* [WORK TO COMPLETE] Collect every line of the items below that contains the word "with", matching its case exactly.

### GIVEN DATA

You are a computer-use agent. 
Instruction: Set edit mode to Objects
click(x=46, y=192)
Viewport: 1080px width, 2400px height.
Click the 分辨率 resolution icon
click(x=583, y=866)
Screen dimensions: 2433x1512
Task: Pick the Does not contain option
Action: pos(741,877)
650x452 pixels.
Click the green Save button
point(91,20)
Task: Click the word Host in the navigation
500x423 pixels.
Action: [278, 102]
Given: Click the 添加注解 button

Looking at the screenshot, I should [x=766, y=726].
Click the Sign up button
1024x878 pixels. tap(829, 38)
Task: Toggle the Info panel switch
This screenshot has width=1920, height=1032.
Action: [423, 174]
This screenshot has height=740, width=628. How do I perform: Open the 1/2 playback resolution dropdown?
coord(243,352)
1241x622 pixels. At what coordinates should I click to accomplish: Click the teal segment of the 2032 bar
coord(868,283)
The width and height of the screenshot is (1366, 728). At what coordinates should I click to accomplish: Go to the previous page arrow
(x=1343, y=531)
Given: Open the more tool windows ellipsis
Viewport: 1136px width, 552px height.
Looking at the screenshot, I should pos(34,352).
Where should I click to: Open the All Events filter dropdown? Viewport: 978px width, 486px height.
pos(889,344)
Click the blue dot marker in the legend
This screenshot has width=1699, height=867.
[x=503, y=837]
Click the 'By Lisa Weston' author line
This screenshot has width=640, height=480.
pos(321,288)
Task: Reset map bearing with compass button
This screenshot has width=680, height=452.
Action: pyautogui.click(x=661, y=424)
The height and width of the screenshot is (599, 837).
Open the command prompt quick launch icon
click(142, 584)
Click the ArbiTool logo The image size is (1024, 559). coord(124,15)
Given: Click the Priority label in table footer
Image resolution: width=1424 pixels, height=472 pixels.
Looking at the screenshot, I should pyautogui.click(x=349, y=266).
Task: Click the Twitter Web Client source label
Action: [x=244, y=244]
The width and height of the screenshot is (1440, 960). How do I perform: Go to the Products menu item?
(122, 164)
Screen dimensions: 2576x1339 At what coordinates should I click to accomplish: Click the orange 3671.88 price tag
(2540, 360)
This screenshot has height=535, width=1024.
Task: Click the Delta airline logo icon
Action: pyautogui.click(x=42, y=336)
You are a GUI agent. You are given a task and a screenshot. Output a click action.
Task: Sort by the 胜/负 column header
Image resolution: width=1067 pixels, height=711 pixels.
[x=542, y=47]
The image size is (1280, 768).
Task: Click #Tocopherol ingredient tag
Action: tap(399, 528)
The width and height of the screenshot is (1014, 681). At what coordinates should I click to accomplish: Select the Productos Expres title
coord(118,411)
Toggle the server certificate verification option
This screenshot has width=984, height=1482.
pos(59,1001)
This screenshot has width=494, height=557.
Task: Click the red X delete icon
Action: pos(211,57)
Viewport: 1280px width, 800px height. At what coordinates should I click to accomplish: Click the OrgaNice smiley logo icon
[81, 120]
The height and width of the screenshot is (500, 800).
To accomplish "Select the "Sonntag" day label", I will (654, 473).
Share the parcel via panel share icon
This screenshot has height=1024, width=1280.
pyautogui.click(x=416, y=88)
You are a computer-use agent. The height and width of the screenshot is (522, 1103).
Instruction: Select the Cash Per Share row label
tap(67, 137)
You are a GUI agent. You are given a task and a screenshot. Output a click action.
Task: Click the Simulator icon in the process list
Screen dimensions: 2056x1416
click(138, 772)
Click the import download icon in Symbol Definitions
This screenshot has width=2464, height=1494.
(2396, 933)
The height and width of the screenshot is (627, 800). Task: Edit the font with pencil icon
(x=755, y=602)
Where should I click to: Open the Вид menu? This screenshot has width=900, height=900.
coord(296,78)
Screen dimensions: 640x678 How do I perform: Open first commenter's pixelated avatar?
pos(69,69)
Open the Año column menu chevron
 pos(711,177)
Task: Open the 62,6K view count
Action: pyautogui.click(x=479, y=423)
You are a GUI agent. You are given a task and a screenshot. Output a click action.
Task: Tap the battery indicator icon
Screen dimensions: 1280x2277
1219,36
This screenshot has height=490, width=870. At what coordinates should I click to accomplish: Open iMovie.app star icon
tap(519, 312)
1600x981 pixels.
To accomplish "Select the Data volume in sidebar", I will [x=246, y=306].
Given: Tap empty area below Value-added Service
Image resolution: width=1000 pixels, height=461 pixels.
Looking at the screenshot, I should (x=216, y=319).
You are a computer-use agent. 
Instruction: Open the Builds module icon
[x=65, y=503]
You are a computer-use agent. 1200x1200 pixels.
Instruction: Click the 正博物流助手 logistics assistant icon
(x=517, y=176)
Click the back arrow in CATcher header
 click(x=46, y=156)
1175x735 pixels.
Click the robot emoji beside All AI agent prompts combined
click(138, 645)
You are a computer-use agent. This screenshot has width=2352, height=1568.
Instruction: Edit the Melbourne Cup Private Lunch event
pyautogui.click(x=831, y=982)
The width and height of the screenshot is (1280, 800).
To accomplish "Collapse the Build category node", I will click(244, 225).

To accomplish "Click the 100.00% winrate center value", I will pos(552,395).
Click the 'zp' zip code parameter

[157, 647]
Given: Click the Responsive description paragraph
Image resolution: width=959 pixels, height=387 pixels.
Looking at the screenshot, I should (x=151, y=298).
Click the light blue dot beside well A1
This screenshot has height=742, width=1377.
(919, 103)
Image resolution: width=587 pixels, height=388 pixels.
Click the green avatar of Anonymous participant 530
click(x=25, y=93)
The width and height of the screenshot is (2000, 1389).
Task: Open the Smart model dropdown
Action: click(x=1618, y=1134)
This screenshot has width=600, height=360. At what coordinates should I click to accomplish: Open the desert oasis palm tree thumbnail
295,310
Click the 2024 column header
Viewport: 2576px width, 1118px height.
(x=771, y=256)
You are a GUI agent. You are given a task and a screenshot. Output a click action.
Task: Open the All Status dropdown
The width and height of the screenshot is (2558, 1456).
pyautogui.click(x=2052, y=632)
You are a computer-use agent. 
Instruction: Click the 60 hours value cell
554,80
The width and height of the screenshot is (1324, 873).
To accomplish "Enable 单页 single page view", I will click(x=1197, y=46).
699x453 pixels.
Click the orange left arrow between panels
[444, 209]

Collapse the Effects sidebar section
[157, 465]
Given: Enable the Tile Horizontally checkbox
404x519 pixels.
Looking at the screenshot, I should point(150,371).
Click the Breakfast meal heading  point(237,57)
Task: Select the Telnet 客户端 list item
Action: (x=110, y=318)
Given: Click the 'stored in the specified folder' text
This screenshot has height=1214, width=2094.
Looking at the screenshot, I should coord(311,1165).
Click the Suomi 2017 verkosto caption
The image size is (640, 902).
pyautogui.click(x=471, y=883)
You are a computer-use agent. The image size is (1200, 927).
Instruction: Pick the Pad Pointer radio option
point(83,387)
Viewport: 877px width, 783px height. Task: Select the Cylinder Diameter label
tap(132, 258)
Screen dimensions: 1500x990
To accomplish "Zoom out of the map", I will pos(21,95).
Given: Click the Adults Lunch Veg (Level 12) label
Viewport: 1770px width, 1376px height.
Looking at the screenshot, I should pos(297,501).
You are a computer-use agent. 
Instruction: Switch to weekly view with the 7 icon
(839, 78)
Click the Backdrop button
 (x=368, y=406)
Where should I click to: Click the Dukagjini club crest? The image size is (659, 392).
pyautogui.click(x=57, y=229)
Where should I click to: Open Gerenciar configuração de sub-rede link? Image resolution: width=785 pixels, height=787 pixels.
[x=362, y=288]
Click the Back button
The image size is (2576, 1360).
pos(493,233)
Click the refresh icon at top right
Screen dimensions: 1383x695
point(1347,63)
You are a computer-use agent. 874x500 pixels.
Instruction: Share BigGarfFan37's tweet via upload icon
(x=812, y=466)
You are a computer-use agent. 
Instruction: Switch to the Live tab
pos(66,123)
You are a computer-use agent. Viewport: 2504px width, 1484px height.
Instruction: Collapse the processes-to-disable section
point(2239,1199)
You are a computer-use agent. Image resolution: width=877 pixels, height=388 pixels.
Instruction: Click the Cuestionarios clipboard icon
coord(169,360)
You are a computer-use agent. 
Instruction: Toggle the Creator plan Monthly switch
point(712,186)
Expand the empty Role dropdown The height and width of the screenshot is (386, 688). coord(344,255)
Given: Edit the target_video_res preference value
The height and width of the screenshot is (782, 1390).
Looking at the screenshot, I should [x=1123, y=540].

######

* [EXERCISE OUTPUT]
Task: Reset map bearing with compass button
The height and width of the screenshot is (627, 800). Task: Edit the font with pencil icon
Instruction: Switch to weekly view with the 7 icon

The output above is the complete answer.